Düsseldorf. Aus Protest gegen die Entgeltungleichheit haben Frauen des SoVD NRW am heutigen „Equal Pay Day“ vor den Düsseldorfer Arcaden rote Taschen an Passantinnen verteilt. Der „Equal Pay Day“ zeigt an, wie lange Frauen rein rechnerisch mehr arbeiten müssen, um im Durchschnitt das gleiche Einkommen zu erreichen, das Männer bereits zum Jahresende 2011 erzielt haben. Frauen verdienen im Durchschnitt 23 Prozent weniger als Männer. Dadurch sind viele Frauen auch im Alter von Armut bedroht: Die Lohnlücke summiert sich zu einer Rentenlücke von 59 Prozent auf. „Viele Frauen sind von Armut bedroht, weil sie in schlecht bezahlten Teilzeit- oder Minijobs arbeiten. Eine eigenständige Existenzsicherung ist für sie so nicht möglich“, erklärte Landesfrauensprecherin Gabriele Helbig am Aktionsstand. „Dazu kommt, dass so genannte Frauenberufe meist schlechter vergütet sind als klassische Männerberufe.“ Als Beispiel nannte die Landesfrauensprecherin die Tätigkeit als Altenpflegerin und die als Kfz-Mechaniker. „Die Pflege eines alten Menschen ist in unserer Gesellschaft offenkundig viel weniger wert als die Reparatur eines Autos.
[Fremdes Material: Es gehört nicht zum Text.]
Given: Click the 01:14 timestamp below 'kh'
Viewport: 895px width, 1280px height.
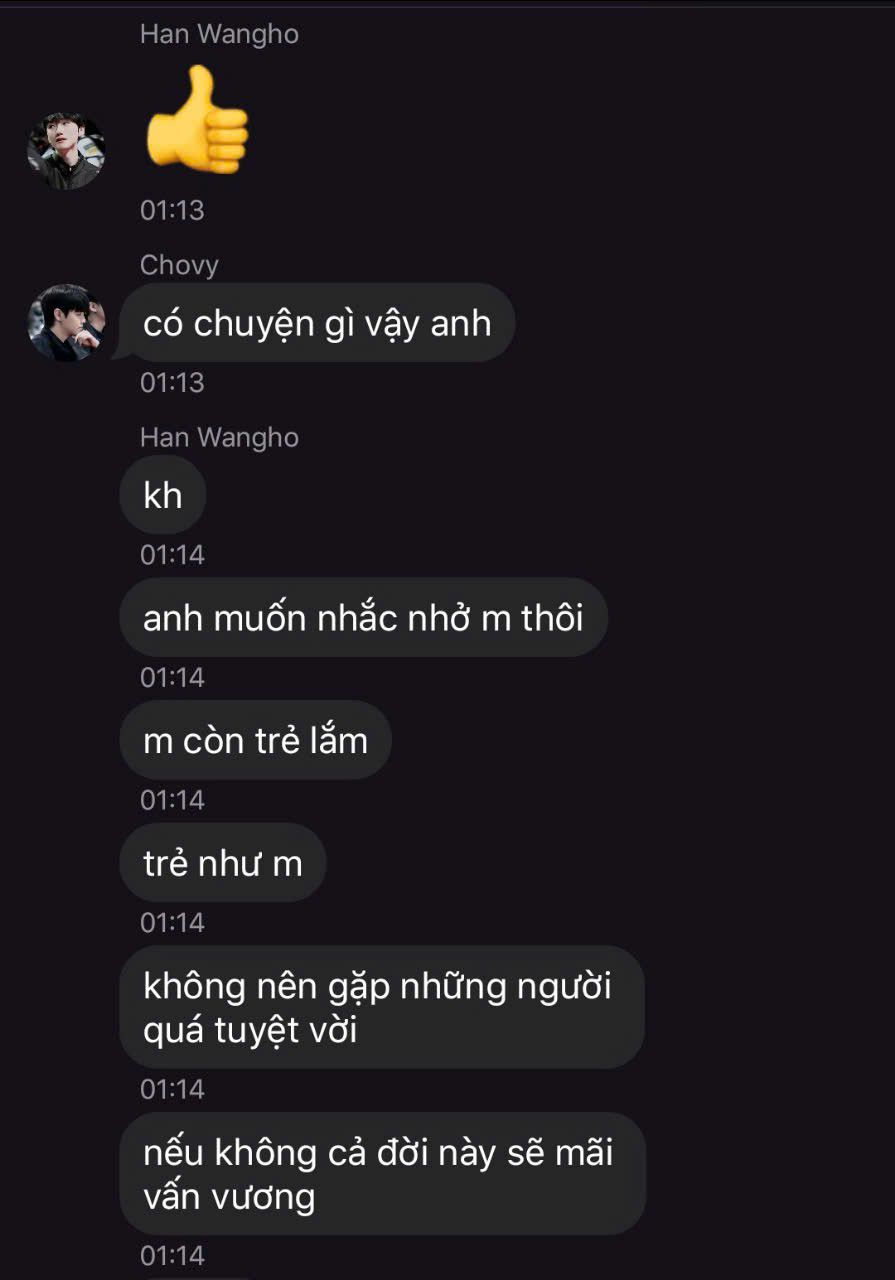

Das kann so nicht richtig sein. Wir fordern gleichen Lohn für gleichwertige Arbeit“, sagte Helbig. Um die Frauen insgesamt besser sozial abzusichern forderte sie zudem die Abschaffung der sozialversicherungsfreien Jobs sowie die Einführung eines flächendeckenden Mindestlohns.

Landesweit verteilte der SoVD rund 2000 Taschen. An den Aktionen zum Equal Pay Day beteiligten sich die Kreis- und Bezirksverbände Dortmund, Bielefeld, Aachen, Recklinghausen, Bochum, Essen, Witten und Westfalen-Ost.